During his most recent episode of the Joe Budden Podcast, the former Love & Hip Hop star called out “girl rappers” while sharing his disdain for the bars after Cardi B released her highly-anticipated song, “Like What.”

“Y’all ain’t gonna want to hear it from me, but the girl rapper wave is over. Just telling you what it is,” Budden said. “The cream rises to the top, so Latto shall remain; Flo Milli shall remain; Rapsody will always be there, but she wasn’t really a part of [that scene]. But all of that, ‘Go find a girl, send her to Columbia, get it done, put her in the studio with f*cking Mike WiLL [Made-It] or any one of them n-ggas’—all that planting the girl in the scene, getting the record and it taking off—that wave is over.”

Budden’s scorching hot take came on the heels of Cardi B’s “Like What (Freestyle),” in which during the show, he suggested that the Bronx-bred MC is “scared” to release her highly-anticipated album over fears of the potential backlash awaiting her.

“Cardi B is afraid, and I’m tired of just nobody saying it,” said Budden. “Cardi B is scared to come out, it don’t take this long to come out.”

While Budden made a few valid points regarding the carbon copy method currently being used by the industry across the board, asserting his opinion when women are dominating and their male counterparts are fighting for their lives and starving for mentors is disingenuous. The continued lack of true concern over the problematic messaging that pushes drug use, violence, and misogyny toward women in music and male-only podcast spaces aimed at men is alarming.

What you need to do:
Copy out the full passage above on Joe Budden's remarks about women rappers, word for word.

Dataset records:
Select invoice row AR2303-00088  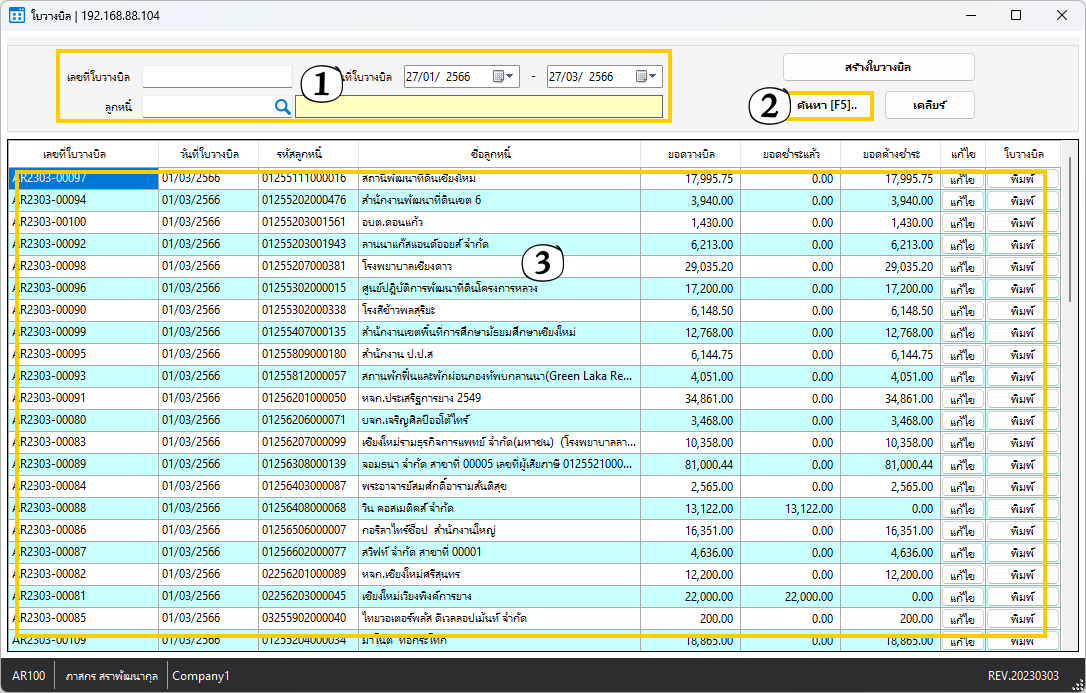pyautogui.click(x=83, y=509)

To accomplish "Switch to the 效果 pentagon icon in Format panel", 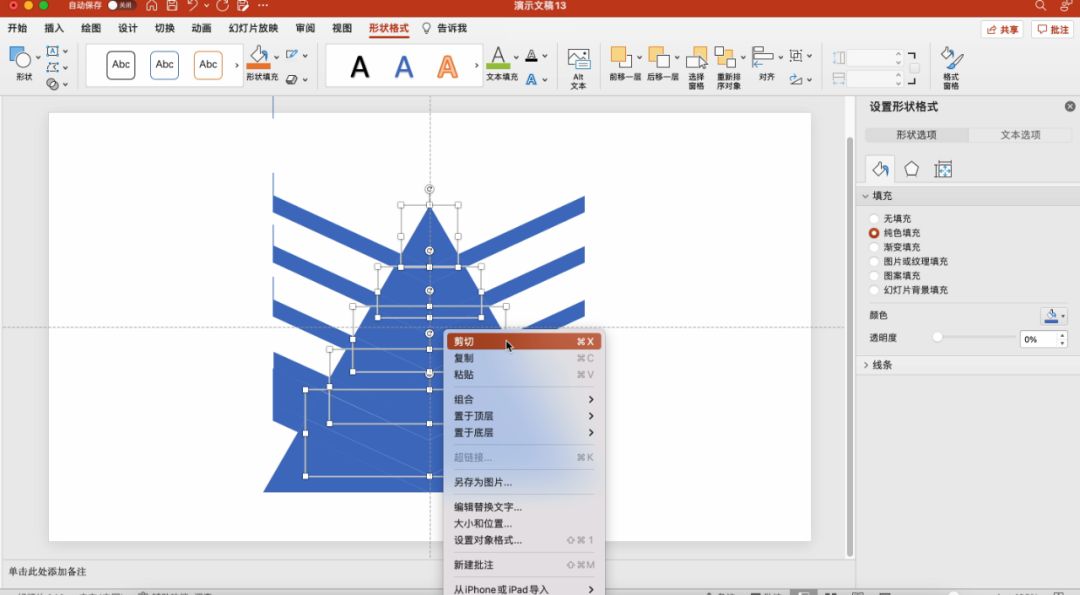I will click(x=911, y=169).
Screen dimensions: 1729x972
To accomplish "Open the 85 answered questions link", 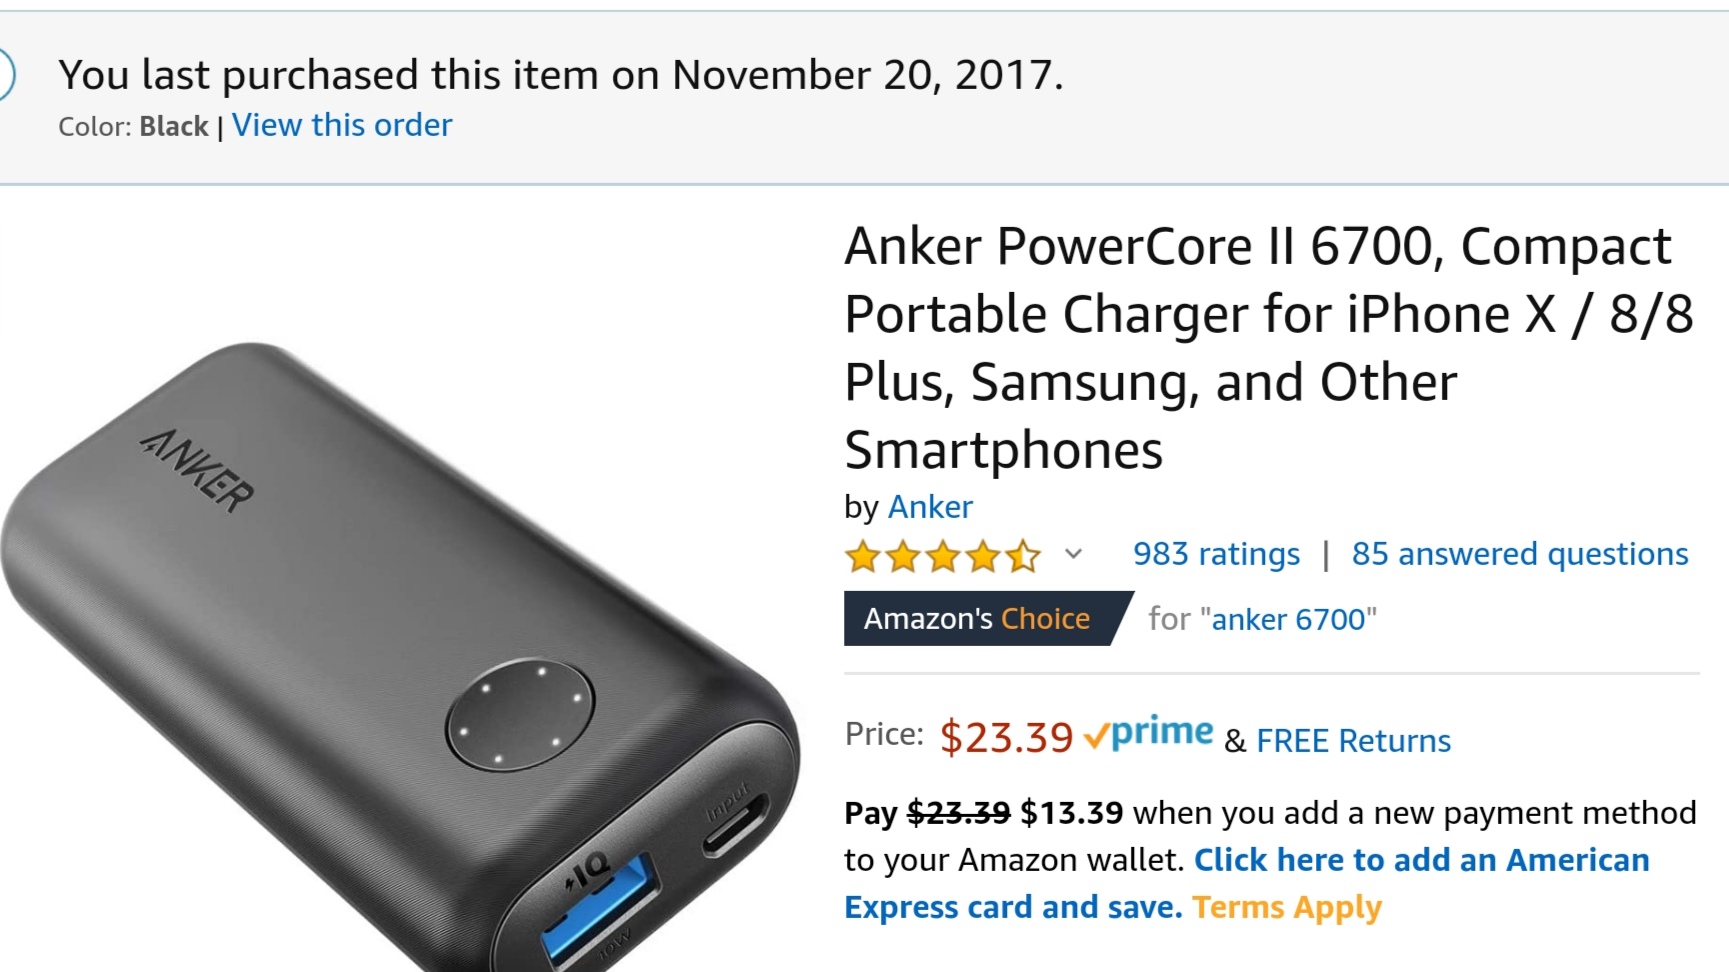I will pyautogui.click(x=1520, y=554).
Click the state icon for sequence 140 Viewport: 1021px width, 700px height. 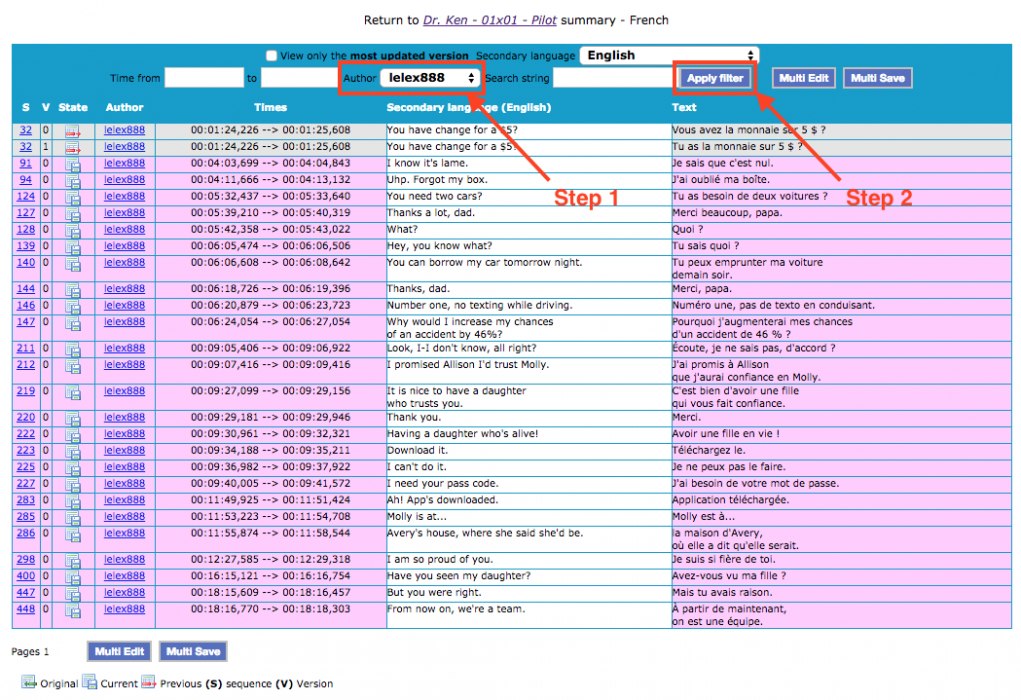[x=73, y=263]
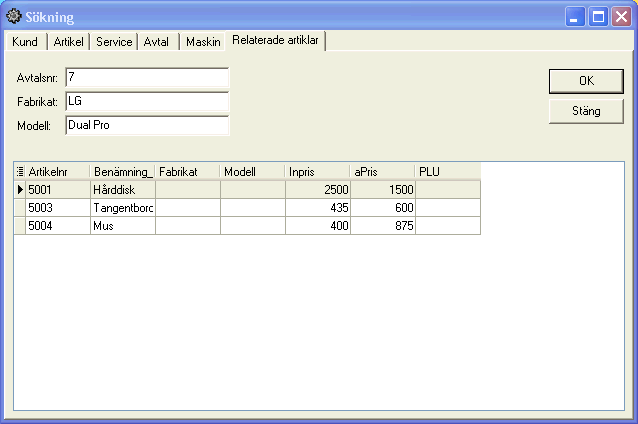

Answer to the exercise:
During his most recent episode of the Joe Budden Podcast, the former Love & Hip Hop star called out “girl rappers” while sharing his disdain for the bars after Cardi B released her highly-anticipated song, “Like What.”

“Y’all ain’t gonna want to hear it from me, but the girl rapper wave is over. Just telling you what it is,” Budden said. “The cream rises to the top, so Latto shall remain; Flo Milli shall remain; Rapsody will always be there, but she wasn’t really a part of [that scene]. But all of that, ‘Go find a girl, send her to Columbia, get it done, put her in the studio with f*cking Mike WiLL [Made-It] or any one of them n-ggas’—all that planting the girl in the scene, getting the record and it taking off—that wave is over.”

Budden’s scorching hot take came on the heels of Cardi B’s “Like What (Freestyle),” in which during the show, he suggested that the Bronx-bred MC is “scared” to release her highly-anticipated album over fears of the potential backlash awaiting her.

“Cardi B is afraid, and I’m tired of just nobody saying it,” said Budden. “Cardi B is scared to come out, it don’t take this long to come out.”

While Budden made a few valid points regarding the carbon copy method currently being used by the industry across the board, asserting his opinion when women are dominating and their male counterparts are fighting for their lives and starving for mentors is disingenuous. The continued lack of true concern over the problematic messaging that pushes drug use, violence, and misogyny toward women in music and male-only podcast spaces aimed at men is alarming.